"Non-consensually", as if you had to ask for permission to perform a GET request to an open HTTP server.
Yes, I know about weev. That was a travesty.
"Non-consensually", as if you had to ask for permission to perform a GET request to an open HTTP server.
Yes, I know about weev. That was a travesty.
However,
(1) there's a difference between (a) a regular user browsing my websites and (b) robots DDoSing them. It was never okay to hammer a webserver. This is not new, and it's for this reason that curl has had options to throttle repeated requests to servers forever. In real life, there are many instances of things being offered for free, it's usually not okay to take it all. Yes, this would be abuse. And no, the correct answer to such a situation would not be "but it was free, don't offer it for free if you don't want it to be taken for free". Same thing here.
(2) there's a difference between (a) a regular user reading my website or even copying and redistributing my content as long as the license of this work / the fair use or related laws are respected, and (b) a robot counterfeiting it (yeah, I agree with another commenter, theft is not the right word, let's call a spade a spade)

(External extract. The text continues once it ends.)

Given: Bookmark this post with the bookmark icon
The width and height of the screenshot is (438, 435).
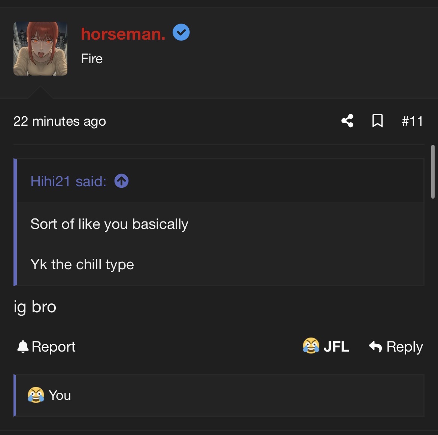Looking at the screenshot, I should 377,121.
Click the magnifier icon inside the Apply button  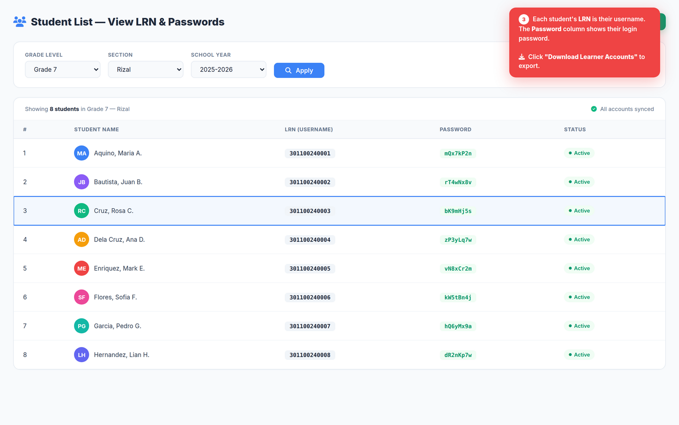(289, 70)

(3) well-behaved robots are expected to respect robots.txt. This is not the law, this is about being respectful. It is only fair bad-behaved robots get called out.
Well behaved robots do not usually use millions of residential IPs through shady apps to "Perform a get request to an open HTTP server".
In Germany, it is the law. § 44b UrhG says (translated):
(1) Text and data mining is the automated analysis of one or more digital or digitized works to obtain information, in particular about patterns, trends, and correlations.
(2) Reproductions of lawfully accessible works for text and data mining are permitted. These reproductions must be deleted when they are no longer needed for text and data mining.
(3) Uses pursuant to paragraph 2, sentence 1, are only permitted if the rights holder has not reserved these rights. A reservation of rights for works accessible online is only effective if it is in machine-readable form.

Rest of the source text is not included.